# Stated problem 1:
Update the records in the stretch from the line containing "Task: Select the combined tabbed layout icon" through the line containing "Action: [x=51, y=390]" by replacing "person-plus icon" with "add-person icon" and leaving everything else unchanged. Return only those lines.

Create a repository that excludes all errata, except for security updates, after a certain date. This is useful if you want to perform system updates on a regular basis with the exception of critical security updates, which must be applied immediately. This filter requires a Red Hat Enterprise Linux repository added to the Content View.

Filter:

  • Inclusion Type: Exclude
  • Content Type: Erratum (by Date and Type)
  • Filter: Select only the Bugfix and Enhancement errata types, and clear the Security errata type. Set the Date Type to Updated On. Set the Start Date to the date you want to restrict errata. Leave the End Date blank to ensure any new non-security errata is filtered.

Example 3

A combination of Example 1 and Example 2 where you only require the operating system packages and want to exclude recent bug fix and enhancement errata. This requires two filters attached to the same Content View. The Content View processes the Include filter first, then the Exclude filter.

Filter 1:

  • Inclusion Type: Include
  • Content Type: Package Group
  • Filter: Select only the Base package group

Filter 2:

  • Inclusion Type: Exclude
  • Content Type: Erratum (by Date and Type)
  • Filter: Select only the Bugfix and Enhancement errata types, and clear the Security errata type. Set the Date Type to Updated On. Set the Start Date to the date you want to restrict errata. Leave the End Date blank to ensure any new non-security errata is filtered.

Example 4

Filter a specific module stream in a Content View.

Filter 1:

  • Inclusion Type: Include
  • Content Type: Module Stream
  • Filter: Select only the specific module stream that you want for the Content View, for example ant, and click Add Module Stream.

# Data for processing:
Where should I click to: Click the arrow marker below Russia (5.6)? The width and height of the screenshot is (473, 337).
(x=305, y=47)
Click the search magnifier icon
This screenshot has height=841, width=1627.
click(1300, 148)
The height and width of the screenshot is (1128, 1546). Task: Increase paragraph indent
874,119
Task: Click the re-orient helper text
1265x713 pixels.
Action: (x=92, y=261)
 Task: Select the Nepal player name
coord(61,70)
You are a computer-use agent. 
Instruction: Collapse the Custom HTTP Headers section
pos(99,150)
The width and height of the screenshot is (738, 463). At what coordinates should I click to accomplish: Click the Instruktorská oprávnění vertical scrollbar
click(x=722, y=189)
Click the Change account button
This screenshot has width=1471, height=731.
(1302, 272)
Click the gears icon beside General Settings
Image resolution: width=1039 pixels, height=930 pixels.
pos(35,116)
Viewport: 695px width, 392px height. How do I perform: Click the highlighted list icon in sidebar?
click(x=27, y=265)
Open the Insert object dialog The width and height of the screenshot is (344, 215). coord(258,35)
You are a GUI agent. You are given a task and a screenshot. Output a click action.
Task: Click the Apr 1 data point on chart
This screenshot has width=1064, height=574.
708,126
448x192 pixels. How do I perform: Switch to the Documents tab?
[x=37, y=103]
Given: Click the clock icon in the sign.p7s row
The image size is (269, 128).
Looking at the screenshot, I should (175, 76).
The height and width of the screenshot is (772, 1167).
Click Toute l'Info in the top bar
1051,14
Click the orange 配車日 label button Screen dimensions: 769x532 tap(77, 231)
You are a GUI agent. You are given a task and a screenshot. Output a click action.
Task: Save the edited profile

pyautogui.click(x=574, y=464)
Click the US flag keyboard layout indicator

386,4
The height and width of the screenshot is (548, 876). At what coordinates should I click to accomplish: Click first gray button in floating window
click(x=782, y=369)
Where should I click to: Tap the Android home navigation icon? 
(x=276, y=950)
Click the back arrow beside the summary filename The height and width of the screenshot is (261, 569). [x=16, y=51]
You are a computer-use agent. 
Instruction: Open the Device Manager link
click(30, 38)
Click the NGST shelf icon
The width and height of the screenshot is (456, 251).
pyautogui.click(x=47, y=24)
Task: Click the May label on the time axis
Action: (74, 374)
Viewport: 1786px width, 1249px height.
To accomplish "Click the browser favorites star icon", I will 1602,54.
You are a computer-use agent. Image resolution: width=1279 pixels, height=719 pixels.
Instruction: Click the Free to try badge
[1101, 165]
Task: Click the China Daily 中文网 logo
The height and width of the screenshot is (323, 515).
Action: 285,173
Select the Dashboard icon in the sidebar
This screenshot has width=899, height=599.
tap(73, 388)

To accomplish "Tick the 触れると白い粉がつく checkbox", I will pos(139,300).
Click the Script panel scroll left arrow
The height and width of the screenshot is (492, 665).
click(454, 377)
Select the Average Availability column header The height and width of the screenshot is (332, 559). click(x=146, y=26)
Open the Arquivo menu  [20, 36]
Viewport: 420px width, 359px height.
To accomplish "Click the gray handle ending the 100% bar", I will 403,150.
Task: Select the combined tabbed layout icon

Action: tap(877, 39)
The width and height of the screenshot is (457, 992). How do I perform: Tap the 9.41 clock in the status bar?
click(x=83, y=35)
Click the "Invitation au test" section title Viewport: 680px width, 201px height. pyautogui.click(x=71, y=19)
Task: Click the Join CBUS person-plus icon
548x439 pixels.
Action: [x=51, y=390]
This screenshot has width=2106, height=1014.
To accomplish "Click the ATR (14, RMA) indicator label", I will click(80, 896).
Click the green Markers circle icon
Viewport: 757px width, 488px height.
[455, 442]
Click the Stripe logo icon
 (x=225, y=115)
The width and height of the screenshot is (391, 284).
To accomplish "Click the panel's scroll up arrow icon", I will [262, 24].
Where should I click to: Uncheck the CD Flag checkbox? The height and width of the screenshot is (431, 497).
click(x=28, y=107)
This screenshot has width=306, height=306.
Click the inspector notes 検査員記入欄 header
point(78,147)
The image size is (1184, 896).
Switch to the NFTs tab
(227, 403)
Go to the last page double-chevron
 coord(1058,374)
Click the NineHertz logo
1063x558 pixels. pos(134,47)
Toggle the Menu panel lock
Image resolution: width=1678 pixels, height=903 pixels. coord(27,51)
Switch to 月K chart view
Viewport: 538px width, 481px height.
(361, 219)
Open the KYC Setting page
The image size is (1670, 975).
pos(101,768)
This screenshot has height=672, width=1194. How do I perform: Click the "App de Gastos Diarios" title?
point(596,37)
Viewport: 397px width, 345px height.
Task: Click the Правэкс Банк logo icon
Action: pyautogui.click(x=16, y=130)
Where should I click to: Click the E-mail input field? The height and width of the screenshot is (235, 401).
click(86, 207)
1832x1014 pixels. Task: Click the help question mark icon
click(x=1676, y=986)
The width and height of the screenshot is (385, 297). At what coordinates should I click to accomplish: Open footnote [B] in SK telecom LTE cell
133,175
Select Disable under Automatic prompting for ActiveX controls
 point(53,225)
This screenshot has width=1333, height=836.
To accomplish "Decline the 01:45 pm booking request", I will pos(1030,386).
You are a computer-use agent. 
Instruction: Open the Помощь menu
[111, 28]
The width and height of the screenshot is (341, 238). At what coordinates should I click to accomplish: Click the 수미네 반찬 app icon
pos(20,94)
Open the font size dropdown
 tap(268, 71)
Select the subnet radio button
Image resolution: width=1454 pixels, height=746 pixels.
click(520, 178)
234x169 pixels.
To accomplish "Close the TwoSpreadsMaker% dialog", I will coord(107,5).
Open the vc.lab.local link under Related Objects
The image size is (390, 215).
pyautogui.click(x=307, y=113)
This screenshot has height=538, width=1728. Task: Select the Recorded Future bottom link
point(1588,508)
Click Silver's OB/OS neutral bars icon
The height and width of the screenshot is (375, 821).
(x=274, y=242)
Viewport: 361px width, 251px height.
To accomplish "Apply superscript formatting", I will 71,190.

# Stated problem 2:
Write what comes next in the text on Content View filters, picking up after its final sentence.

# Response 1:
Task: Select the combined tabbed layout icon

Action: tap(877, 39)
The width and height of the screenshot is (457, 992). How do I perform: Tap the 9.41 clock in the status bar?
click(x=83, y=35)
Click the "Invitation au test" section title Viewport: 680px width, 201px height. pyautogui.click(x=71, y=19)
Task: Click the Join CBUS add-person icon
548x439 pixels.
Action: [x=51, y=390]

# Response 2:
Filter 2:

  • Inclusion Type: Exclude
  • Content Type: Package
  • Filter: Add a rule to filter any non-modular packages that you want to exclude from the Content View. If you do not filter the packages, the Content View filter includes all non-modular packages associated with the module stream ant. Add a rule to exclude all * packages, or specify the package names that you want to exclude.

For another example of how content filters work, see the following article: "How do content filters work in Satellite 6"

8.11. Creating a Content Filter

Use this procedure to create a content filter. For examples of how to build a filter, see Section 8.10, “Content Filter Examples”

Procedure

To create a content filter, complete the following steps:

  1. In the Satellite web UI, navigate to Content > Content Views and select a Content View.
  2. Navigate to Yum Content > Filters and click New Filter.
  3. In the Name field, enter a name for your filter.
  4. From the Content Type list, select the content type that you want to filter. Depending on what you select for the new filter’s content type, different options appear.
  5. From the Inclusion Type list, select either Include or Exclude.
  6. In the Description field, enter a description for the filter, and click Save.
  7. Depending on what you enter for Content Type, add rules to create the filter that you want.
  8. Click the Affected repositories tab to select which specific repositories use this filter.
  9. Click Publish New Version to publish the filtered repository. In the Description field, enter a description of the changes, and click Save.

You can promote this Content View across all environments.

For CLI Users

  1. Add a filter to the Content View. Use the --inclusion false option to set the filter to an Exclude filter:

    # hammer content-view filter create \
    --name "Errata Filter" \
    --type erratum --content-view "Example_Content_View" \
    --description "My latest filter" \
    --inclusion false \
    --organization "My_Organization"
  2. Add a rule to the filter:

    # hammer content-view filter rule create \
    --content-view "Example_Content_View" \
    --content-view-filter "Errata Filter" \
    --start-date "YYYY-MM-DD" \
    --types enhancement,bugfix \
    --date-type updated \
    --organization "My_Organization"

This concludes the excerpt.